To find an answer, Dan Tawfik, Mikael Elias and Alon Wellner of the Weizmann Institute of Science in Israel studied the mechanisms by which some bacterial proteins bind to phosphate and not arsenate. Publishing their work in the journal Nature, the team suggests that just one chemical bond holds the key, and shows that the ℠arsenic-life´ bacterium actually has a strong preference for phosphorus. In essence, the bacterium´s periplasmic phosphate-binding proteins (PBPs) can detect the very tiny difference in the thermochemical radius between the arsenate and phosphate molecules, thanks to reactions imposed on hydrogen bonds in the protein.
“PBPs therefore seem to have evolved a unique mode of binding that is capable of distinguishing between the highly similar phosphate and arsenate,” the authors wrote in their paper.
“This work provides in a sense an answer to how GFAJ-1 (and related bacteria) can thrive in very high arsenic concentrations,” said Tobias Erb and Julia Vorholt of the Swiss Federal Institute of Technology in Zurich, co-authors of the latest paper; Erb and Vorholt were also research coauthors on a follow-up paper that originally cast doubt on the 2010 study claim.
As part of the latest study, the research team looked at five types of phosphate-binding protein from four separate species of bacteria, two of which were sensitive to arsenate and two were resistant to it. To determine how effective PBPs were at discriminating between phosphate and arsenate, the bacteria were placed in solution with a set amount of phosphate and different concentrations of arsenate for 24 hours, and then checked which of the molecules the PBPs would bind to.
While all five proteins of the bacteria were able to preferentially bind to phosphate--even in solutions containing 500-fold more arsenate than phosphate--the research team found that one protein, from the Mono Lake bacterium, could do so at an even greater 4,500-fold more arsenate than phosphate concentration.

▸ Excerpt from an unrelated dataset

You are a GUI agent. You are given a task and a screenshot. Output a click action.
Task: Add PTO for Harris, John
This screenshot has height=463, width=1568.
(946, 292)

Tawfik said he was dumbfounded by how well the proteins were at discriminating between essential phosphate and poisonous arsenate. He noted that this does not mean that arsenate does not get into the bacteria, “it just shows that this bacterium has evolved to extract phosphate under almost all circumstances.”

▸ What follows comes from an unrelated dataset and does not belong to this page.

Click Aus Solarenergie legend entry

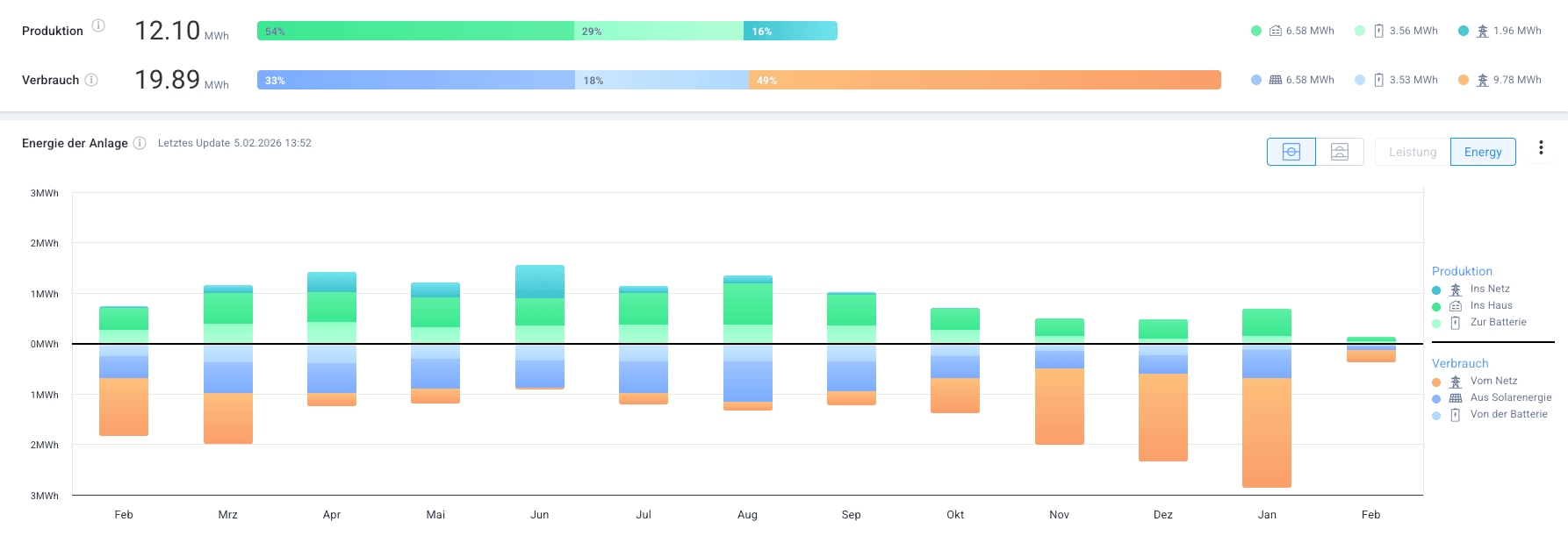[x=1510, y=397]
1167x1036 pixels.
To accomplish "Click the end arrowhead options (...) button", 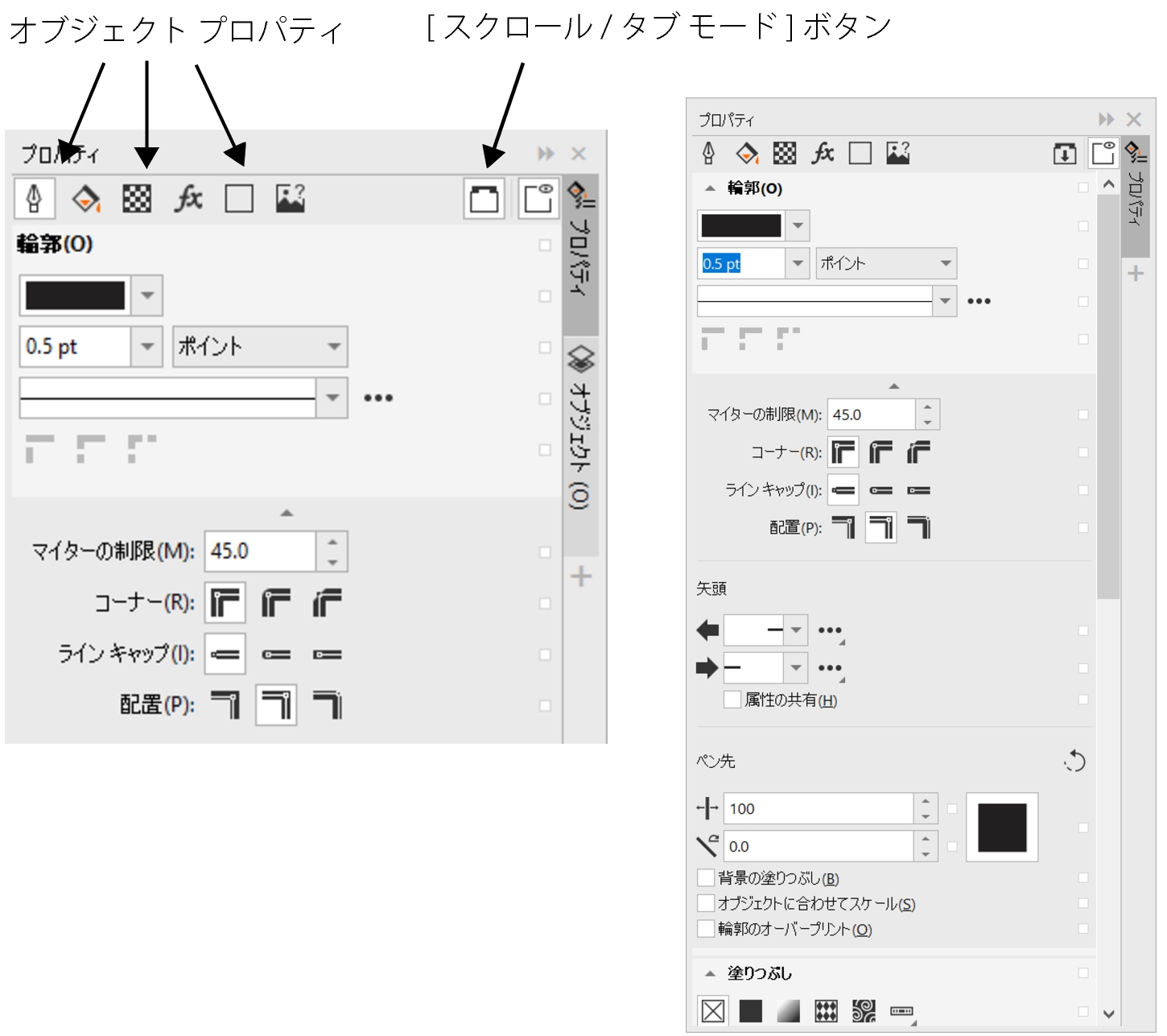I will (829, 668).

This study shows that the “arsenic monster” GFAJ-1 goes to extremes to avoid arsenate, said Wolfgang Nitschke from the Mediterranean Institute of Microbiology in Marseilles, France, coauthor of a commentary piece questioning the 2010 study conclusion that GFAJ-1 could replace phosphate with arsenate. “This shows clearly that life doesn´t like arsenate in cytoplasm,” he said.
Felisa Wolfe-Simon, lead author on the original Science paper and now at Lawrence Berkeley National Laboratory in Berkeley, California, said the results represent the type of “careful and interesting studies that aid the community.”

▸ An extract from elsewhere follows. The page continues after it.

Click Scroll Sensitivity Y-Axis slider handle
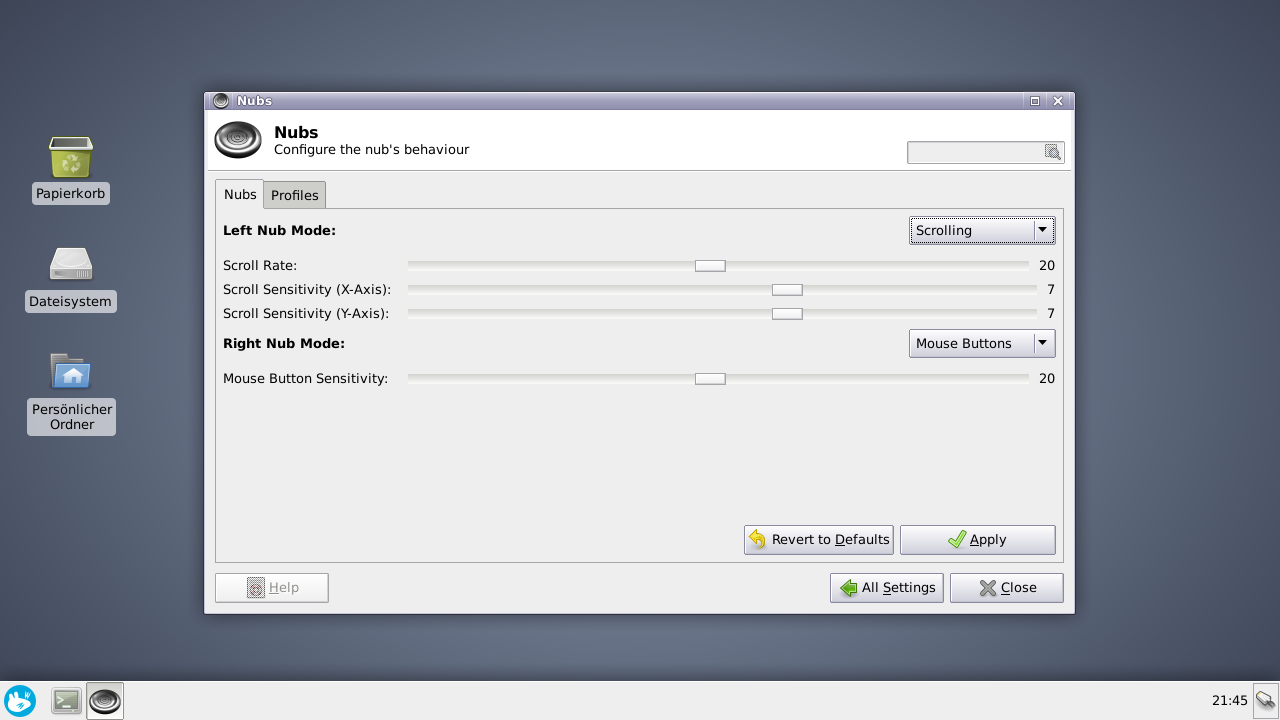Screen dimensions: 1280x720 point(787,313)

“They have helped us understand molecular level discrimination between arsenate and phosphate in GFAJ-1 and other microbes. We agree, the ecological connection and differences in phylogenetic relationships between the two PBP was quite interesting,” she told Popsci´s Rebecca Boyle in an email.
However, she pointed out that this work “doesn´t necessarily rule out an entirely novel mechanism” for arsenate getting into cells. “There´s still a lot of interesting open questions."